#### Short task
In the lines below, substitute "drop-down" for every "dropdown" and keep everything else unchanged.
## begin Provided entries
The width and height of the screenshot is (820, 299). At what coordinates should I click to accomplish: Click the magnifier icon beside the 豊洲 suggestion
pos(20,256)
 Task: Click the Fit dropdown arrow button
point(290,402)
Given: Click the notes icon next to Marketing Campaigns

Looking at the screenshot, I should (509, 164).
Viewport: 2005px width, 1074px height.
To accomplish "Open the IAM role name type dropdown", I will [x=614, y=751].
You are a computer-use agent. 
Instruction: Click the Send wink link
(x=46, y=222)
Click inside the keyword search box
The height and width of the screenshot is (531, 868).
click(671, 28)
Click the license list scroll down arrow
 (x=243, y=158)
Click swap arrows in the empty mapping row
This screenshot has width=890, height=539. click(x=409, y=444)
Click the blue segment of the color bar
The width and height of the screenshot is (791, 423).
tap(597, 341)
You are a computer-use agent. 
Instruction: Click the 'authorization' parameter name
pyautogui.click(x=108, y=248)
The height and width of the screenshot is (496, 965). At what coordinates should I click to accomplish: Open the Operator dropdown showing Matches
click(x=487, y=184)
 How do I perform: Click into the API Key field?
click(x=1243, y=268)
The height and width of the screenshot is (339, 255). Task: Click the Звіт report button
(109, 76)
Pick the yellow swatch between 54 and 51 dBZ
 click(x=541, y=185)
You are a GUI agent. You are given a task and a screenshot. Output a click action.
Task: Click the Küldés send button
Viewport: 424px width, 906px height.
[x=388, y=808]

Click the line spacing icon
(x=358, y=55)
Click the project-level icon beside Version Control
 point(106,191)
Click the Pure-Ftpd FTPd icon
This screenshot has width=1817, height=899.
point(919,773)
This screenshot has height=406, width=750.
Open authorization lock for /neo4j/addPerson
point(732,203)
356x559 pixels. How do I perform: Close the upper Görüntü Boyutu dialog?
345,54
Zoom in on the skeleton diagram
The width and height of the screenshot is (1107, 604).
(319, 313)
## end Provided entries
#### Answer in full
The width and height of the screenshot is (820, 299). At what coordinates should I click to accomplish: Click the magnifier icon beside the 豊洲 suggestion
pos(20,256)
 Task: Click the Fit drop-down arrow button
point(290,402)
Given: Click the notes icon next to Marketing Campaigns

Looking at the screenshot, I should (509, 164).
Viewport: 2005px width, 1074px height.
To accomplish "Open the IAM role name type drop-down", I will [x=614, y=751].
You are a computer-use agent. 
Instruction: Click the Send wink link
(x=46, y=222)
Click inside the keyword search box
The height and width of the screenshot is (531, 868).
click(671, 28)
Click the license list scroll down arrow
 (x=243, y=158)
Click swap arrows in the empty mapping row
This screenshot has width=890, height=539. click(x=409, y=444)
Click the blue segment of the color bar
The width and height of the screenshot is (791, 423).
tap(597, 341)
You are a computer-use agent. 
Instruction: Click the 'authorization' parameter name
pyautogui.click(x=108, y=248)
The height and width of the screenshot is (496, 965). At what coordinates should I click to accomplish: Open the Operator drop-down showing Matches
click(x=487, y=184)
 How do I perform: Click into the API Key field?
click(x=1243, y=268)
The height and width of the screenshot is (339, 255). Task: Click the Звіт report button
(109, 76)
Pick the yellow swatch between 54 and 51 dBZ
 click(x=541, y=185)
You are a GUI agent. You are given a task and a screenshot. Output a click action.
Task: Click the Küldés send button
Viewport: 424px width, 906px height.
[x=388, y=808]

Click the line spacing icon
(x=358, y=55)
Click the project-level icon beside Version Control
 point(106,191)
Click the Pure-Ftpd FTPd icon
This screenshot has width=1817, height=899.
point(919,773)
This screenshot has height=406, width=750.
Open authorization lock for /neo4j/addPerson
point(732,203)
356x559 pixels. How do I perform: Close the upper Görüntü Boyutu dialog?
345,54
Zoom in on the skeleton diagram
The width and height of the screenshot is (1107, 604).
(319, 313)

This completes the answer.